The primary objective of the present study was to determine the type and distribution of breast lesions diagnosed by breast cytology in Kenyan patients presenting to a tertiary referral hospital over a four year period. Of the total diagnosed breast lesions, 72.3 % were benign, which is in agreement with findings by Bjerregaard and Kung’u [8] and Panjvani et al. [16]. Fibroadenoma was the most frequently diagnosed lesion in pre-menopausal women, while gynecomastia was the most frequently diagnosed lesion in men, consistent with both prospective and retrospective studies from Uganda [7], India [16], and Pakistan [17]. Palpable breast lump (377 patients) was the most common presenting complaint, which is consistent with previous findings in Kenya [10] and elsewhere [2, 17, 18]. Nipple discharge (29 patients) was the second most common presenting complaint. Although nipple discharge is often suggestive of breast malignancy when unilateral, bloody, or associated with a breast lump [1, 19, 20], its diagnostic value is controversial [2, 1922]. Consequently, more studies are needed to establish the suitability of triple test assessment for diagnostic evaluation of patients presenting with nipple discharge.

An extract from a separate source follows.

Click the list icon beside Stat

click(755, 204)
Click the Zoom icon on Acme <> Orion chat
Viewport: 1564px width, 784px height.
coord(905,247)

Finally, despite the consistency of present findings with existing literature, the prevalence of breast diseases in Kenya may be underestimated by the retrospective study design. Population-based studies are therefore needed to fully characterize the epidemiology of breast diseases in Kenya.

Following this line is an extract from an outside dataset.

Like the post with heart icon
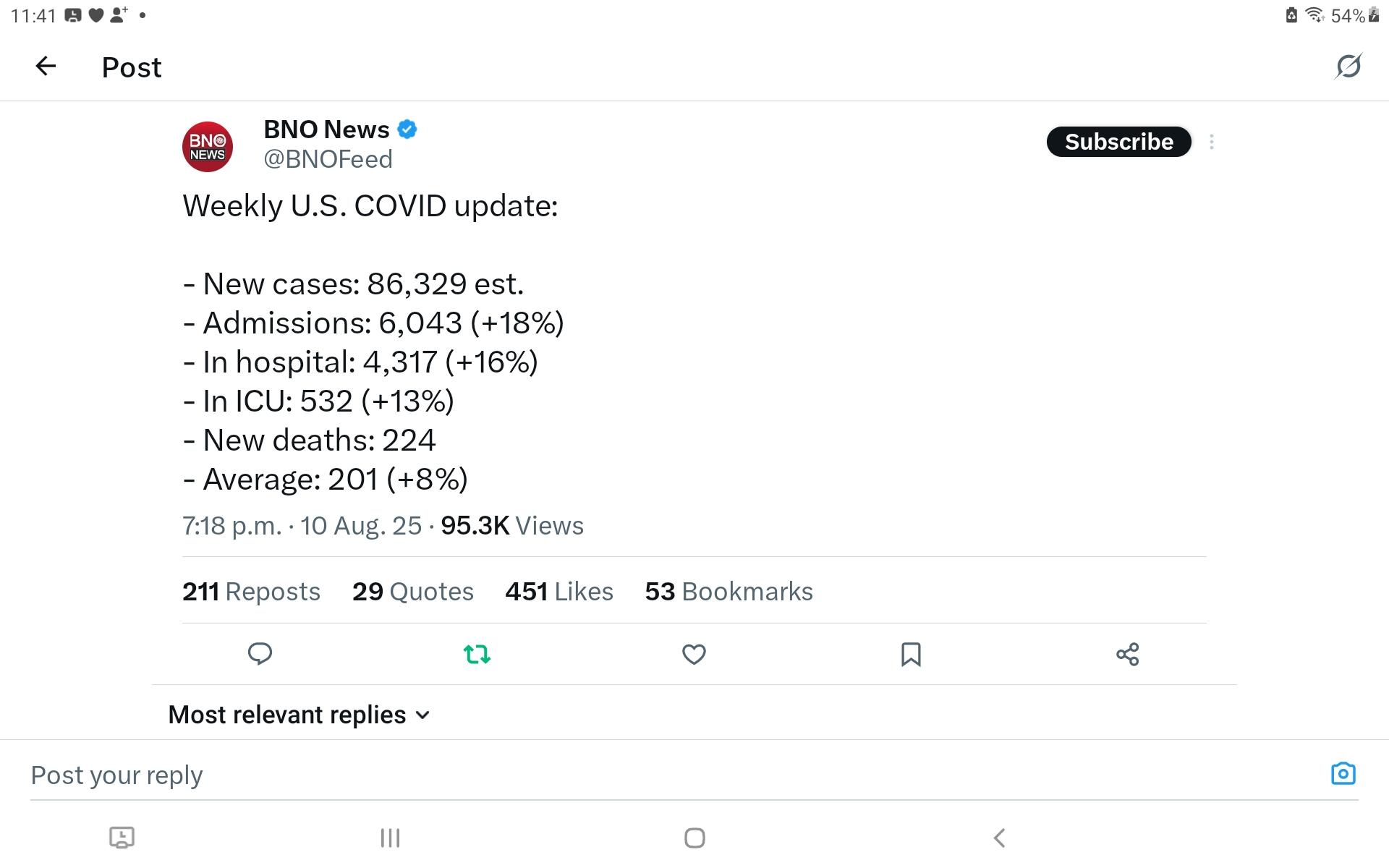Image resolution: width=1389 pixels, height=868 pixels. coord(694,654)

The secondary objective of this study was to assess the clinical adequacy of narrative reporting of breast cytology results. All of the breast cytology reports evaluated in this study used a non-standardized descriptive narrative format instead of a standardized checklist-based synoptic format [23]. Synoptic reporting of pathology results is gaining acceptance in Asia and North America. A synoptic report was recently developed and used in Japan to accurately report breast cytology results in a series of 3439 cases [24]. Additionally, a cancer reporting project conducted in Ontario, Canada by Srigley et al. found that a province-wide implementation of a synoptic reporting format generated more complete reports and led to increased rates of cancer reporting [25]. Our findings alongside those from other investigators suggest that evidence-based synoptic reporting combined with active monitoring of results may be superior to traditional narrative reporting. Therefore, adoption of the recommended synoptic reporting format by KNH is expected to enhance the clinical utility of diagnostic breast cytology and promote standardization of breast pathology practices in Kenya.

Conclusions

This study found that breast cytology effectively diagnosed neoplastic and non-neoplastic breast lesions. Neoplastic breast lesions occurred more frequently in women, while non-neoplastic lesions occurred more frequently in men. To address the limitations associated with narrative reporting of breast cytology results, KNH should adopt the recommended synoptic reporting format.